Felony Franks, a hot dog stand on the Near West Side, has been in a tussle with its alderman for years. Now, it's taking the dispute somewhere it ought to feel all too comfortable: before a judge.
On one side is Jim Andrews, the stand's owner. His restaurant operates around a jailhouse gimmick, with items like "misdemeanor wieners" coming through bulletproof glass windows for customers passing by. But the gimmick is backed by a strong promise: Andrews only employs ex-cons at Felony Franks. He has also hired former offenders at his Andrews Paper Company for years.
Andrews just wants to hang a sign in front of his restaurant.
Opposing him, among others, is Alderman Bob Fioretti, who represents the ward.
"Felony Franks? The home of the misdemeanor wiener? Food so good it's criminal? You are actually in a sense elevating the life of crime here in our city and we cannot tolerate that," he said in a UPI story on the restaurant two years ago.

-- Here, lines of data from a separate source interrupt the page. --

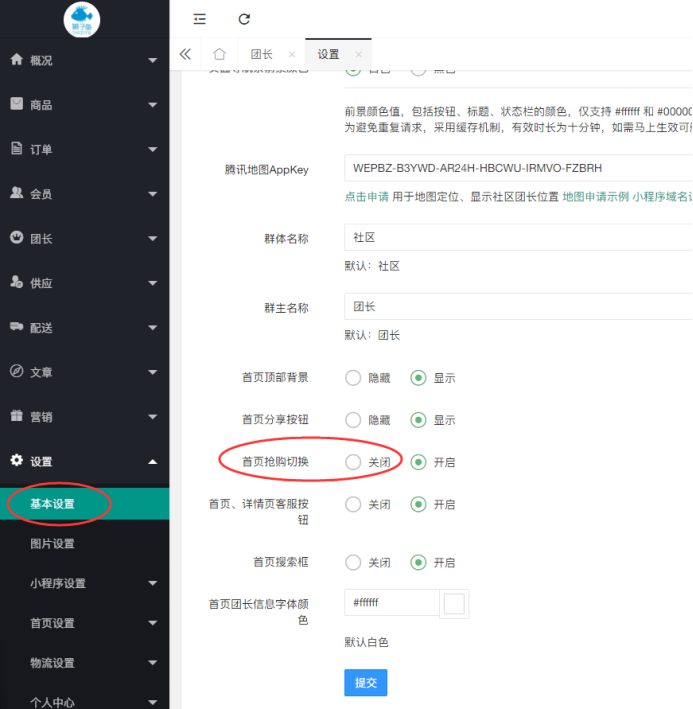Expand the 订单 sidebar section
Screen dimensions: 693x709
[84, 149]
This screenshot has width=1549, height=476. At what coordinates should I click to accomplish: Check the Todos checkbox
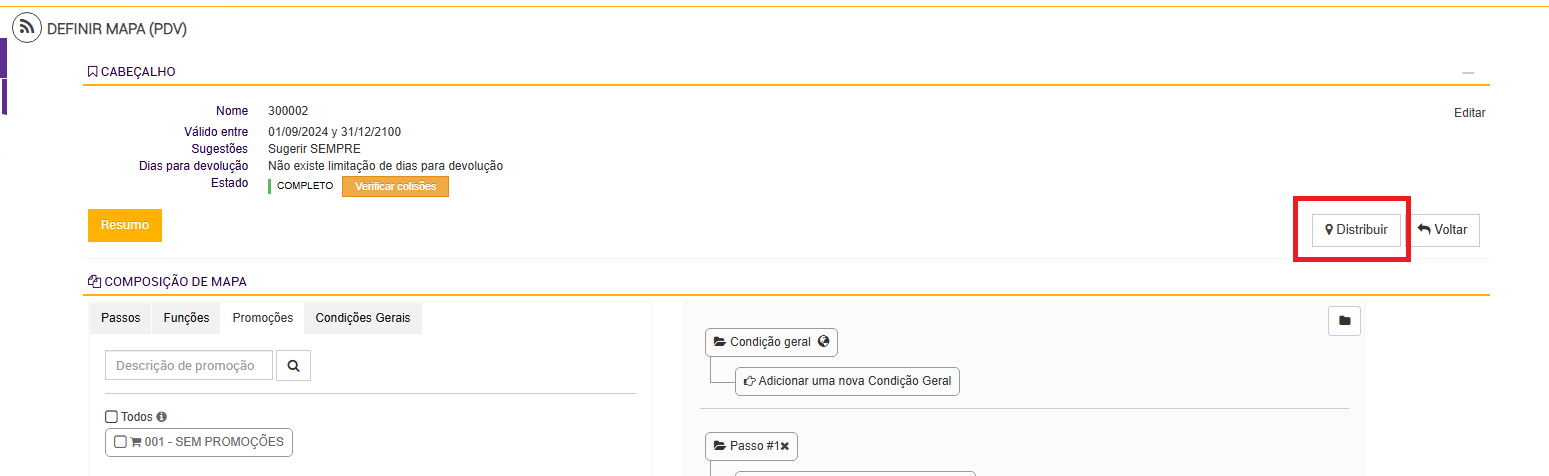click(x=112, y=417)
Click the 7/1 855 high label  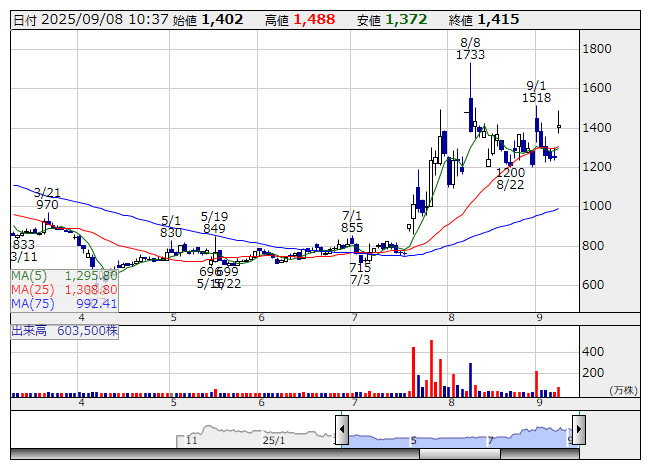pos(352,221)
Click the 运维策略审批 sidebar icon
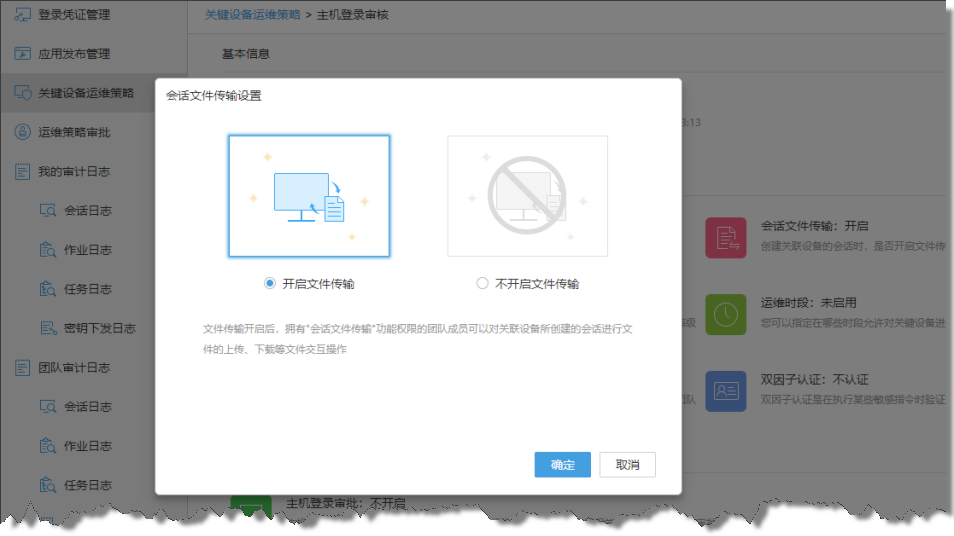 22,132
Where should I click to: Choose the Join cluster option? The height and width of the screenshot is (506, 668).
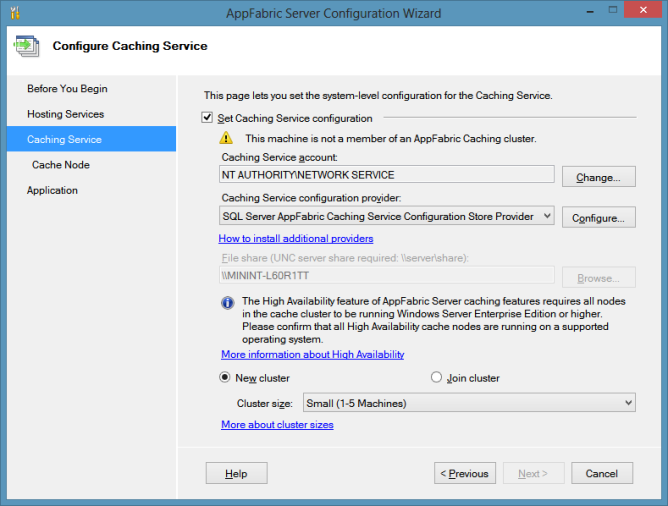coord(436,378)
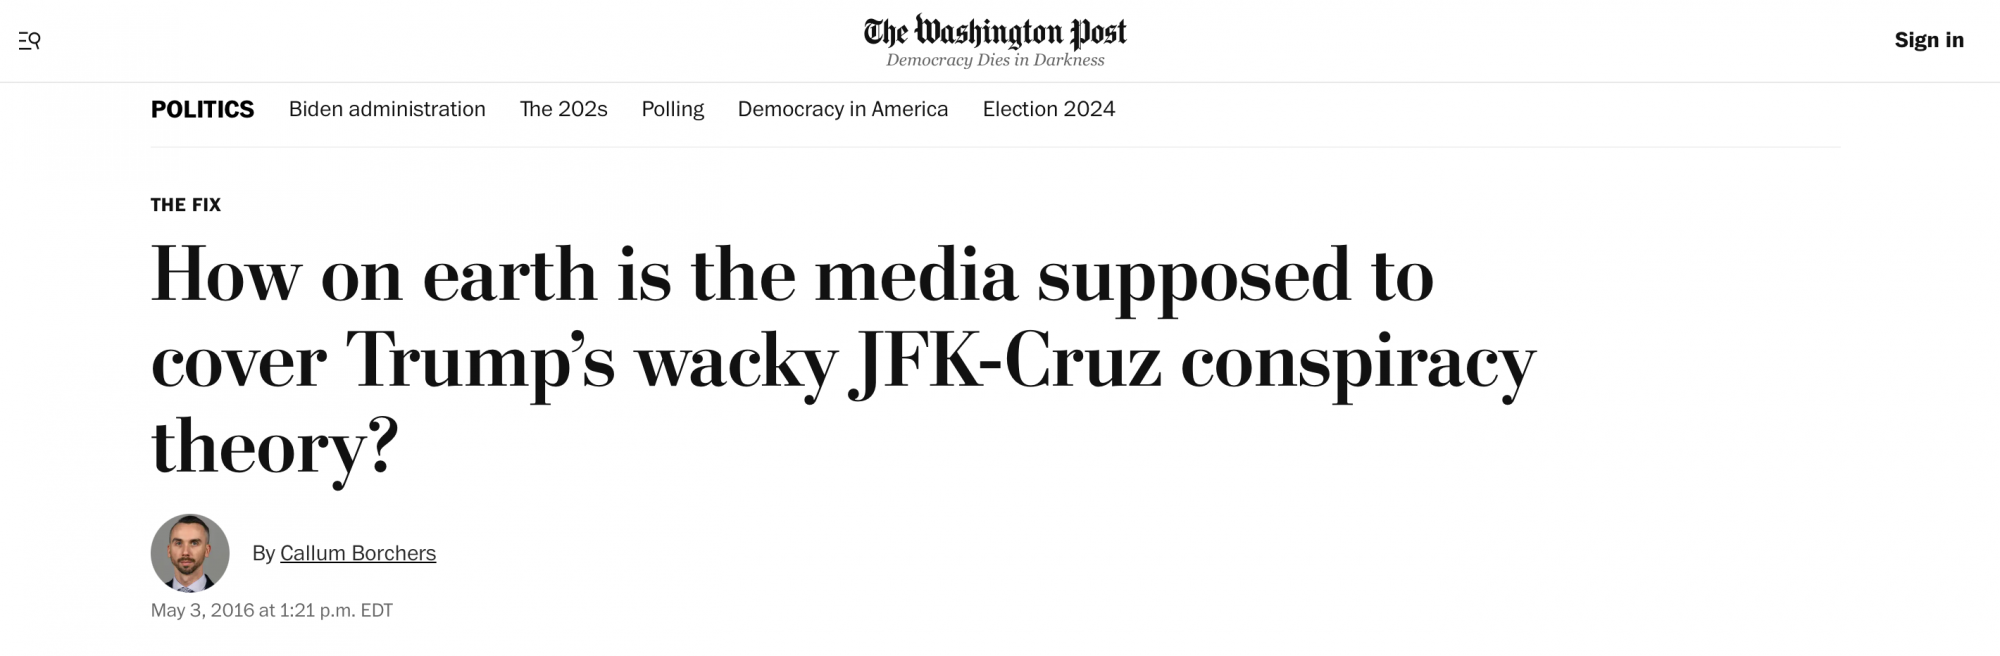Click the Callum Borchers author photo
The image size is (2000, 656).
tap(190, 553)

Felony Franks has a mural painted on its wall, but the signpost over the building hangs empty, thanks to Fioretti's refusal to allow one.
For years, Andrews has been fighting his alderman to allow a sign for his restaurant. This week, despite advice from the Law Department that it could be violating First Amendment rights, the City Council's Committee on Transportation and the Public Way voted in a split decision not to allow a permit for the sign, the Chicago Tribune reported.
And the Law Department's advice proved prescient: the ABA Journal reports that Felony Franks is now suing the city, for the rights to the sign and almost $300,000 in lost business.
“I should be entitled to a sign, I should be entitled to a right of way permit, I should be entitled to my rights,” Andrews said in the ABA story. “I spent a lot of money over there on a piece of property I don’t own, and then to be held back on something as simple as a sign?”